Come verificare se la cartella Iva è legittima.
In caso di mancato pagamento dell’Iva, il contribuente, professionista o azienda, può vedersi recapitare un avviso di accertamento dell’imposta e successivamente la cartella esattoriale oppure direttamente la cartella esattoriale non preceduta neppure da avviso bonario. Quest’ultima ipotesi si verifica quando, a seguito di controllo formale della dichiarazione dei redditi, il Fisco invia direttamente la cartella di pagamento (poiché ha riscontrato errori o inesattezze della dichiarazione).
Cartella Iva senza avviso bonario
In realtà, non sempre la mancanza di avviso bonario è legittima, essendo quest’ultimo indispensabile qualora sussistano incertezze rilevanti sulla dichiarazione ed è opportuno, prima di agire coattivamente, informare il contribuente, sentire le sue ragioni, anche supportate da documenti mancanti, consentendogli il diritto di difesa e di contraddittorio.
Di recente la Cassazione [1] ha dichiarato la nullità della cartella senza il previo avviso bonario, sostenendo che esso diventa necessario tutte le volte in cui vi siano incertezze su aspetti rilevanti della dichiarazione, nel qual caso è necessario invitare il contribuente a fornire chiarimenti e a difendersi in anticipo. Al contrario, in caso di vizi macroscopici, si può procedere immediatamente all’iscrizione a ruolo delle somme e alla notifica della cartella senza il previo avviso bonario.

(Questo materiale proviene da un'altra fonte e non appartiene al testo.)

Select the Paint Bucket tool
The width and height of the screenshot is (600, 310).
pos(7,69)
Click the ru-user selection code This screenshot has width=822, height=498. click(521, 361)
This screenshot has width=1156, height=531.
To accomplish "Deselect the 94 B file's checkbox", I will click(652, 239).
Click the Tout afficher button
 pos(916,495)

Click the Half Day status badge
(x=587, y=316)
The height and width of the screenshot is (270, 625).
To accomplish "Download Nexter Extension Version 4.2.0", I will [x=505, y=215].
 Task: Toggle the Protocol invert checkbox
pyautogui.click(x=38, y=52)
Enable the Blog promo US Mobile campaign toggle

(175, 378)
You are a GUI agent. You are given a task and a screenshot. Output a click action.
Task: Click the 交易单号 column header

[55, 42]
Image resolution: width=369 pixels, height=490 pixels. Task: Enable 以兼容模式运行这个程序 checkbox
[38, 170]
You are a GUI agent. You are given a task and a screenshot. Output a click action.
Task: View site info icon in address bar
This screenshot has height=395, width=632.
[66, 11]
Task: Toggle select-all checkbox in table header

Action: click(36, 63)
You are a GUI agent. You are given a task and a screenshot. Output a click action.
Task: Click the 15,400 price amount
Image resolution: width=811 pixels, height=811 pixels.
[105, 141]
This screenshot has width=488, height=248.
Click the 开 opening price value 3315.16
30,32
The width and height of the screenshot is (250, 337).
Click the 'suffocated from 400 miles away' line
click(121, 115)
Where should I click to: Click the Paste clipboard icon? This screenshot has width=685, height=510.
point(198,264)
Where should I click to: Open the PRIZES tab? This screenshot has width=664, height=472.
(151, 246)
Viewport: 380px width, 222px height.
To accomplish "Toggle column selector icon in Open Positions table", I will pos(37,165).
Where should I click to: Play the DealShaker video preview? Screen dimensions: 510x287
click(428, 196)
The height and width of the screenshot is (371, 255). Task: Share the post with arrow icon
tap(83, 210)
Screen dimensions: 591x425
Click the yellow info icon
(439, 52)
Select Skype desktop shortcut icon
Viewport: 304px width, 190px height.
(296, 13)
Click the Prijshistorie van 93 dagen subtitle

Oltre alla questione relativa alla necessità o meno della notifica dell’avviso bonario, per verificare la validità della cartella avente ad oggetto l’Iva, è opportuno conoscere anche itermini di prescrizione (periodo entro il quale il Fisco può pretendere il pagamento dell’imposta) e di decadenza (periodo entro il quale il Fisco può notificare l’avviso/cartella).
Prescrizione cartella Iva
Non esiste una norma che fissi il termine di prescrizione dell’Iva (norma prevista invece, per esempio, per i contributi Inps o per il bollo auto). La risposta deve allora essere ricercata nell’interpretazione giurisprudenziale.
Secondo l’indirizzo maggioritario [2], proprio l’assenza di una norma che stabilisca i termini di prescrizione dei tributi erariali, renderebbe applicabile il termine ordinario decennale. La regola generale prevista dal codice civile è, infatti, la seguente: «Salvi i casi in cui la legge dispone diversamente, i diritti si estinguono per prescrizione con il decorso di dieci anni» [3].
Si sta tuttavia sviluppando l’indirizzo opposto [4], secondo il quale deve ritenersi applicabile anche ai tributi erariali (Irpef e Iva), così come a quelli locali (Imu, Ici, Tari ecc.), il termine di prescrizione quinquennale, in ragione del fatto che si tratta di somme che devono essere pagate annualmente.
Difatti, il codice civile [5] prevede, in via eccezionale, il termine di prescrizione breve di cinque anni per tutto ciò che deve pagarsi periodicamente ad anno o in termini più brevi. Potrebbe essere sicuramente il caso dell’Iva e dell’Irpef, per le quali il contribuente presenta annualmente la dichiarazione fiscale.
Il problema interpretativo si pone per i soli tributi erariali, dal momento che per tutti gli altri crediti, potenzialmente oggetto di riscossione esattoriale, singole norme speciali prevedono i relativi termini di prescrizione.